*TASK DATA*
============================================================
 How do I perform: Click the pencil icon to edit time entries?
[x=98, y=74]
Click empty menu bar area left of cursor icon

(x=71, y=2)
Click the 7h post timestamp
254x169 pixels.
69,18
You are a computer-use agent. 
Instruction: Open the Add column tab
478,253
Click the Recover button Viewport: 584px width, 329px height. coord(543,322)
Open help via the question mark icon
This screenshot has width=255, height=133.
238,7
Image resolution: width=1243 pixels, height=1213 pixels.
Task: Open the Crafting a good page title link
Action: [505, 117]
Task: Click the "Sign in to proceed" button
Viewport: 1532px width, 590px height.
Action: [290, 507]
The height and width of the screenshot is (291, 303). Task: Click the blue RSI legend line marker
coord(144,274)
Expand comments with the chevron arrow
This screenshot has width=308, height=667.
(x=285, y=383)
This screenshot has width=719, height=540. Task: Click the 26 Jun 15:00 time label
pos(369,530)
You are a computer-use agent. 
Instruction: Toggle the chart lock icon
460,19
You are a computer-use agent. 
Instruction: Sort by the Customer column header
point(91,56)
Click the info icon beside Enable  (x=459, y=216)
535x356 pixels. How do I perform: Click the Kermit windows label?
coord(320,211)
============================================================
*WHAT TO DO*
Copy out all of the material above word for word, with nothing left out and nothing changed.

*ANSWER IN FULL*
 How do I perform: Click the pencil icon to edit time entries?
[x=98, y=74]
Click empty menu bar area left of cursor icon

(x=71, y=2)
Click the 7h post timestamp
254x169 pixels.
69,18
You are a computer-use agent. 
Instruction: Open the Add column tab
478,253
Click the Recover button Viewport: 584px width, 329px height. coord(543,322)
Open help via the question mark icon
This screenshot has width=255, height=133.
238,7
Image resolution: width=1243 pixels, height=1213 pixels.
Task: Open the Crafting a good page title link
Action: [505, 117]
Task: Click the "Sign in to proceed" button
Viewport: 1532px width, 590px height.
Action: [290, 507]
The height and width of the screenshot is (291, 303). Task: Click the blue RSI legend line marker
coord(144,274)
Expand comments with the chevron arrow
This screenshot has width=308, height=667.
(x=285, y=383)
This screenshot has width=719, height=540. Task: Click the 26 Jun 15:00 time label
pos(369,530)
You are a computer-use agent. 
Instruction: Toggle the chart lock icon
460,19
You are a computer-use agent. 
Instruction: Sort by the Customer column header
point(91,56)
Click the info icon beside Enable  (x=459, y=216)
535x356 pixels. How do I perform: Click the Kermit windows label?
coord(320,211)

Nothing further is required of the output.